Deichman Library

The Old Deichman Library at Arne Garborgs Plass 4. The Y-block to the right. Picture from May 2019. - Photo: Astrid Ledang / Oslo Byleksikon
Deichman Library, Arne Garborgs plass 4 (formerly Henrik Ibsens gate 1), the municipal public library, became an independent municipal department from 2018 (up to an including 2017 the library was part of Kulturetaten). Apart from being the municipal public library, Deichman also takes care of a number of national assignments. In addition to the main library at Hammersborg, the library has 13 branch libraries and a number of special sections. The collections comprise both factual and fictional works, children’s books, books in more than 40 languages, audiobooks, strip cartoons, music, films on VHS and DVD, a reference collection and genealogical material.

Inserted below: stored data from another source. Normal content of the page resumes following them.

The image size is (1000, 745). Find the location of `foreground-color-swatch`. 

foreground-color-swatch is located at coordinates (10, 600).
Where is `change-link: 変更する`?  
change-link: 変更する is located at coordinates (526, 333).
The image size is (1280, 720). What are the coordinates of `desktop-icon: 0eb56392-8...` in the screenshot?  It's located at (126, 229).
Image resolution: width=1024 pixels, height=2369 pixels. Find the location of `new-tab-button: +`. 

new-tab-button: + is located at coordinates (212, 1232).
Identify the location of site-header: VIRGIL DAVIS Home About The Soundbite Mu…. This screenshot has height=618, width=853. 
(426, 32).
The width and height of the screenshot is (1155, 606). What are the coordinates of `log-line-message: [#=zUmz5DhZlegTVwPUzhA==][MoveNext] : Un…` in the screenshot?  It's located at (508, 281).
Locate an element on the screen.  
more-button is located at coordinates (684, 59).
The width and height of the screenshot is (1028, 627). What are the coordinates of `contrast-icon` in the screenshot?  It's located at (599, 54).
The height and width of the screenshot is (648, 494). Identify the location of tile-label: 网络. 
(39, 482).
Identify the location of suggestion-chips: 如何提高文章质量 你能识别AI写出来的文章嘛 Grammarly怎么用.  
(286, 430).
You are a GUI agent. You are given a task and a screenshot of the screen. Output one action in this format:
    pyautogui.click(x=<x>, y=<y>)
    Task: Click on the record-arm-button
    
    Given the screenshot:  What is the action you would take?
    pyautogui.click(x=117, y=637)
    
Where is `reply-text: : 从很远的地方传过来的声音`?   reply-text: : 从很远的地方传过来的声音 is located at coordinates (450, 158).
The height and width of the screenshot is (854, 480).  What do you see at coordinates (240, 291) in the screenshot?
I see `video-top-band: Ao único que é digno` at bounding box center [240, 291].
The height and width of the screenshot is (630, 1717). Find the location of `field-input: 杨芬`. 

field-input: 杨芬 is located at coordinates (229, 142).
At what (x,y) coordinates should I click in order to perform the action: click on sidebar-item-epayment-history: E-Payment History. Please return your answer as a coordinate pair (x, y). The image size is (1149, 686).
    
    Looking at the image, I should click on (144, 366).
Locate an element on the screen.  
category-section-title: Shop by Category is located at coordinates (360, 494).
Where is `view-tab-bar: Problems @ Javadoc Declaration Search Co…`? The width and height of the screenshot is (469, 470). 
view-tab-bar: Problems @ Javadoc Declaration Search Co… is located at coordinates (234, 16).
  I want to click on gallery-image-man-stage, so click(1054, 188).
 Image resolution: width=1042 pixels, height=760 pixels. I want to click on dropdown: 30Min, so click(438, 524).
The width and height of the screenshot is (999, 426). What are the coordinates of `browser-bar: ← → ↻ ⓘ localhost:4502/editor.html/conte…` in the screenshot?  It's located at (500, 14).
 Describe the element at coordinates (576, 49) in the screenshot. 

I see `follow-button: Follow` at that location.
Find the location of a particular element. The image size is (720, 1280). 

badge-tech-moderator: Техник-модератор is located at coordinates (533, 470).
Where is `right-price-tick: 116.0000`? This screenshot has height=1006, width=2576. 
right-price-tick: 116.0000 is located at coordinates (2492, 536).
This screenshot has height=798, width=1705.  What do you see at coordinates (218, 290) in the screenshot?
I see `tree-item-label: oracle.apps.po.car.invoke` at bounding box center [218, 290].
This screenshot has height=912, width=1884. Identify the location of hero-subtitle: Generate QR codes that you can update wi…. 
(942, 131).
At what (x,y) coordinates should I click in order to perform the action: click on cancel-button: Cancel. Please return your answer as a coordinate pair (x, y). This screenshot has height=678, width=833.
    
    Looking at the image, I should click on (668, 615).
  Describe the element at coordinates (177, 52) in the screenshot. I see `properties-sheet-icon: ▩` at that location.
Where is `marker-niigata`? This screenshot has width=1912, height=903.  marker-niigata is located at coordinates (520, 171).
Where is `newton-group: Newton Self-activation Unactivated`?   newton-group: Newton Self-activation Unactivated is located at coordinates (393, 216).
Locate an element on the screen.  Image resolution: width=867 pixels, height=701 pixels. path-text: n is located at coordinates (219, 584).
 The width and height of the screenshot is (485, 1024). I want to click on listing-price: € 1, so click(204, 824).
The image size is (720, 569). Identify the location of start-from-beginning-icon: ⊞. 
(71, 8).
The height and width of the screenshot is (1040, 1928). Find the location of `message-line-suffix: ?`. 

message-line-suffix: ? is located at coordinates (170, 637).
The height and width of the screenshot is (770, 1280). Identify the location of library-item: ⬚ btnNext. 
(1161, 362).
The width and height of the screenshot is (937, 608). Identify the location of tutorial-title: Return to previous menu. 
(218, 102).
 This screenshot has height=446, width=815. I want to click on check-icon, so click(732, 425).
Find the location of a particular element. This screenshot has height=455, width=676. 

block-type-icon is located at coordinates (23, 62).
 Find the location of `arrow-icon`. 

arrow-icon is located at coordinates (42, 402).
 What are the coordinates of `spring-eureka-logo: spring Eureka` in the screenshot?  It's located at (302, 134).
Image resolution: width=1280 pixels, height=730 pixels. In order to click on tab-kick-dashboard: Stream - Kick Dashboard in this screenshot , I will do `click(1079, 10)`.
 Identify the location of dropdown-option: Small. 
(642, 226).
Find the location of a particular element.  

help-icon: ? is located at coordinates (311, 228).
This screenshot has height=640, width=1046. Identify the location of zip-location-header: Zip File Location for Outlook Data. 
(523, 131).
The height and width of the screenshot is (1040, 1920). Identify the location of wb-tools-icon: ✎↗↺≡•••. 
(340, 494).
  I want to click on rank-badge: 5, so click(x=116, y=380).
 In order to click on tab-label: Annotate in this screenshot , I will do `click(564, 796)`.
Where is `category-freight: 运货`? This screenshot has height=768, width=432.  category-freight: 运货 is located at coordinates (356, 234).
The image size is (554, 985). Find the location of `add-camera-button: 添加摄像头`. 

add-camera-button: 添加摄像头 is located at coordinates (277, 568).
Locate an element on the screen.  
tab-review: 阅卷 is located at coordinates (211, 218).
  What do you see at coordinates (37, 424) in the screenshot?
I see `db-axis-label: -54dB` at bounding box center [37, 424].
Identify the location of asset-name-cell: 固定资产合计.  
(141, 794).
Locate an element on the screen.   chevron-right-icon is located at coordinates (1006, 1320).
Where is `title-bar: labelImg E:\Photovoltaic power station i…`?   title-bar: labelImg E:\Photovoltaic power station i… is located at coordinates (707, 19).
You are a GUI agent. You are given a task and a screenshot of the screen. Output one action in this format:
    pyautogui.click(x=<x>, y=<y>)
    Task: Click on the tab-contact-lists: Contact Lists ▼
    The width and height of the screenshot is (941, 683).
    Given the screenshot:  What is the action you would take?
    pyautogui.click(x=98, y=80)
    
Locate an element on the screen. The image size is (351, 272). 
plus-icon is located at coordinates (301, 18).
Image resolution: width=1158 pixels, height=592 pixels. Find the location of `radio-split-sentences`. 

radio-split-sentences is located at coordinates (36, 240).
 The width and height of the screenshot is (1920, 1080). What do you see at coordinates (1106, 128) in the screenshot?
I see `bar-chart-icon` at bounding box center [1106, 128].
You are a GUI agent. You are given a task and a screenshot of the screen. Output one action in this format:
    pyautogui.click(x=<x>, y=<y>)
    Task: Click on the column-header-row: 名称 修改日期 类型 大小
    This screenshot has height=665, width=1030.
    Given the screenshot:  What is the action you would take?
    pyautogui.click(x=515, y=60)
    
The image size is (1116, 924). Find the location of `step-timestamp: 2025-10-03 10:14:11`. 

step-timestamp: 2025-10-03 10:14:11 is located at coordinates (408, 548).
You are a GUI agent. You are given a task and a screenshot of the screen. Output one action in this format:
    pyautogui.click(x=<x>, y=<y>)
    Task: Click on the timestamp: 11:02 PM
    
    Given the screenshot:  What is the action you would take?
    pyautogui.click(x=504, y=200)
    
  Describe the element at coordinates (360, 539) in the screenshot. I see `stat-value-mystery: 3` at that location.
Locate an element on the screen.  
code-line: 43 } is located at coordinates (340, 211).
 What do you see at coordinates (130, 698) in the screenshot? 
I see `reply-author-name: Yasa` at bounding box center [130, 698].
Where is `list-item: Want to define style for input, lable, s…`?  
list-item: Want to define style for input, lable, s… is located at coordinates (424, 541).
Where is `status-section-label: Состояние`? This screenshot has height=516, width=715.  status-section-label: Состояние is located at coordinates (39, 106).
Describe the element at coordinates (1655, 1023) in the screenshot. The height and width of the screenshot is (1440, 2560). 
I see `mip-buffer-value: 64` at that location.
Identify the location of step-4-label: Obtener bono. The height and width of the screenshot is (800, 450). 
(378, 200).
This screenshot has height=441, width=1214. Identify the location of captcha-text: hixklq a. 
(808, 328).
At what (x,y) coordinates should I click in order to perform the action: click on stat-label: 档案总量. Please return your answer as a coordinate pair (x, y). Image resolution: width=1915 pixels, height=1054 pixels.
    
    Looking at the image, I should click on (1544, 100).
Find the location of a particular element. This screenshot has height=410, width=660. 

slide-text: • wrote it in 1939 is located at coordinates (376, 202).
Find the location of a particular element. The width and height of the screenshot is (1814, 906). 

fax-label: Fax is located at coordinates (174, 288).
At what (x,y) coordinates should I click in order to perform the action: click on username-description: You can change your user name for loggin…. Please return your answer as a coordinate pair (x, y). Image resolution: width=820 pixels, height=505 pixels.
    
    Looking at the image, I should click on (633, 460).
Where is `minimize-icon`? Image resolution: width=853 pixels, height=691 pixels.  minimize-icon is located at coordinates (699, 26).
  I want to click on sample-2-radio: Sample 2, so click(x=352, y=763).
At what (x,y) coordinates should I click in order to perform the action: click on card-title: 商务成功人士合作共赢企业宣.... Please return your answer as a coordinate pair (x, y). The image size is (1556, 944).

The collection consists of approx. 1.4 million volumes, approx. 3000 serial periodicals (newspapers, magazines and periodicals). Approx. 2,482,000 books are borrowed annually (2016).

Historical information

Deichman is based on a bequest to the city from Counsellor Carl Deichman (1705-80), a book collection of 6,069 volumes, all but approx. 200 of which have been preserved intact, as well as a collection of manuscripts. The lending library was opened to the public on 12 January 1785. The donation gave rise to considerable interest and pleasure, as at the time there were no public collections of books and no university in the city. A number of the country’s most prominent figures gave their contribution in the form of book donations of various sizes. Most valuable were the 1,300 volumes (including a number of old medical works) bequeathed by chief auctioneer Johan Fredrik Bartholin (d. 1784). One of the teachers at the grammar school, later headmaster Jacob Rosted, took on the job of librarian and for this he received 50 rix-dollars a year from the school coffers. The library was located at Overhoffrettens gård, Rådhusgata 13, and it was here that the official opening ceremony took place..

Construction of the new Deichman library in Bjørvika in Oslo. Photo: Creative Commons

In 1803, the library moved to Katedralskolen in Dronningens gate, and it moved with the school when the Norwegian Parliament made use of the premises. In 1826, the library opened at Tollbugata 1b (now Fred. Olsens gate 2). In 1840-45, the books were packed in crates until the library re-opened in the building of Borgerskolen at Kongens gate 22.Between 1845 and 1879, the library was still on the move; in 1879, it had rooms on the top floor of Studentersamfundets Hus at Universitetsgata 26; in 1894–1933 at Kristian IV's gate 8–10, and in 1933 it acquired its own building at Hammersborg (arch. Nils Reiersen). It is in the neo-classicist style. Facingt Schandorffs gate there is a tall loggia which was the beginning of a stage of the building that was not realised. In the main hall, the end wall is decorated with a fresco by Axel Revold, ‘Technolocy, Science, Literature’, dating from 1932. A new wing to the east was opened in 1972.

In 1914 the Deichman Library acquired a branch building on Schous plass (arch. August Nielsen).

EA new main library in Oslo – Nye Deichman – will open in Bjørvika in 2020. The building at was put on sale in 2019.